The Whistler Childrens Centre has created a scholarship fund in memory of one of its teachers who was killed in a car accident on the Sea to Sky highway last fall.
"Sarah McSeveney was really an important and long-term member of our staff and she herself was a life-long learner and we really just wanted to honour her," said Julia Black of the Whistler Childrens Centre.
"(We wanted to) make sure there was a lasting legacy in the Sea to Sky corridor because she was very generous with her time and her commitment to the children and their families as well as to other volunteer organizations in the corridor."
McSeveney, 31, worked as Head Teacher in the Daisies Infant Program for three years and throughout that time she was a fervent advocate for high quality early childhood education and had a thirst for knowledge, said Black.
"She was a leader within in our organization," she said.
"(McSeveney) was an academic herself and really wanted to provide an opportunity for continued development of early childhood development within the corridor and this might remove some barriers for other students to pursue a career in early childhood development."
The goal this year is to provide a scholarship of a minimum of $875. It will be funded through the WCCs annual Father Daughter Dance, this Saturday.

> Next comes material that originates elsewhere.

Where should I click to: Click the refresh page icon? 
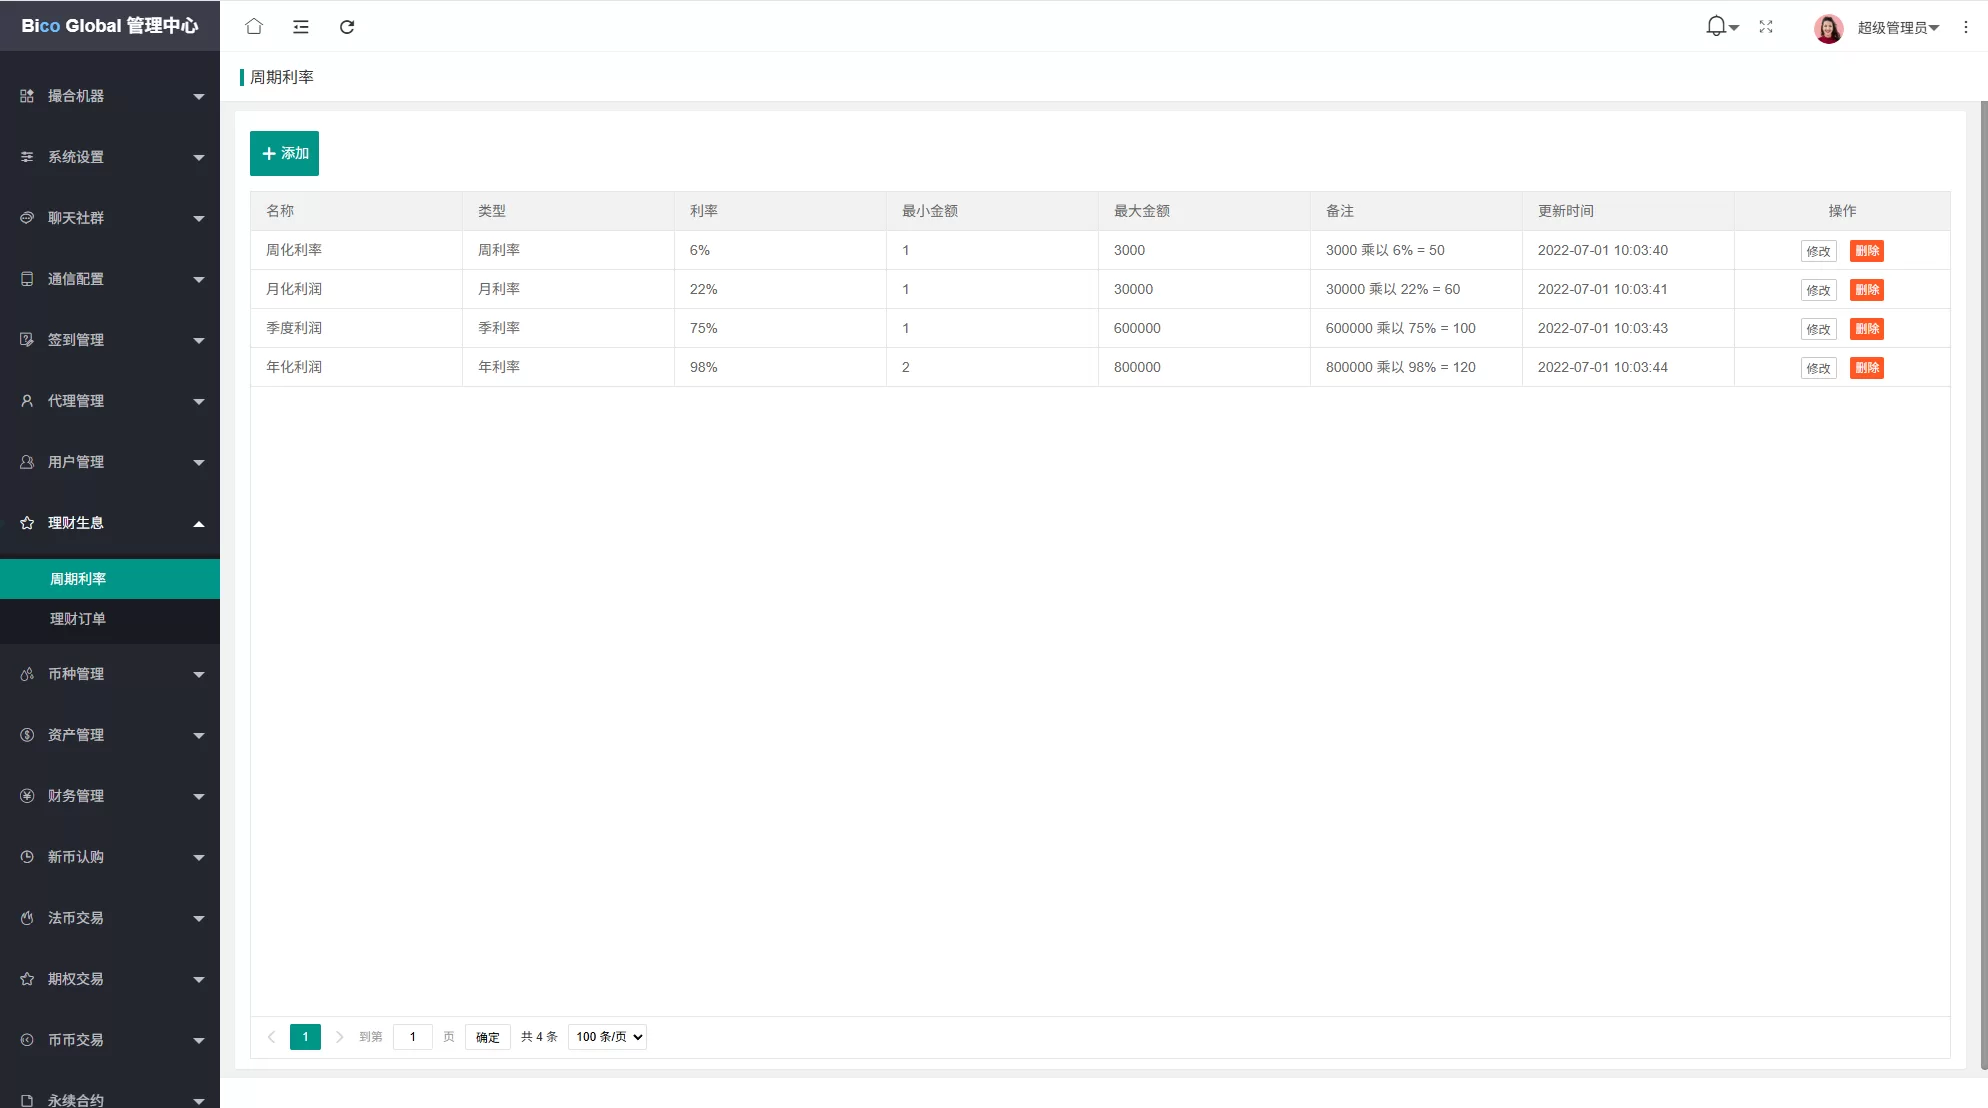(347, 27)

"I have spoken with her family and they are really excited about it and feel honoured that we would do this as well," said Black. "We really wanted her memory to continue."
Applications for the scholarship can be given to the staff at secondary schools in School District No. 48. The first grants from the Sarah McSeveney Scholarship Fund will be announced on June 3, 2006.
The fund will be managed by the Community Foundation of Whistler, a charitable organization that serves the Sea to Sky corridor. It currently manages 24 different funds including three scholarship funds. To date the CFOW has received over $2.7 million from individuals, businesses and other charities and directs investment earnings to projects that help improve the quality of community life in the Sea to Sky corridor.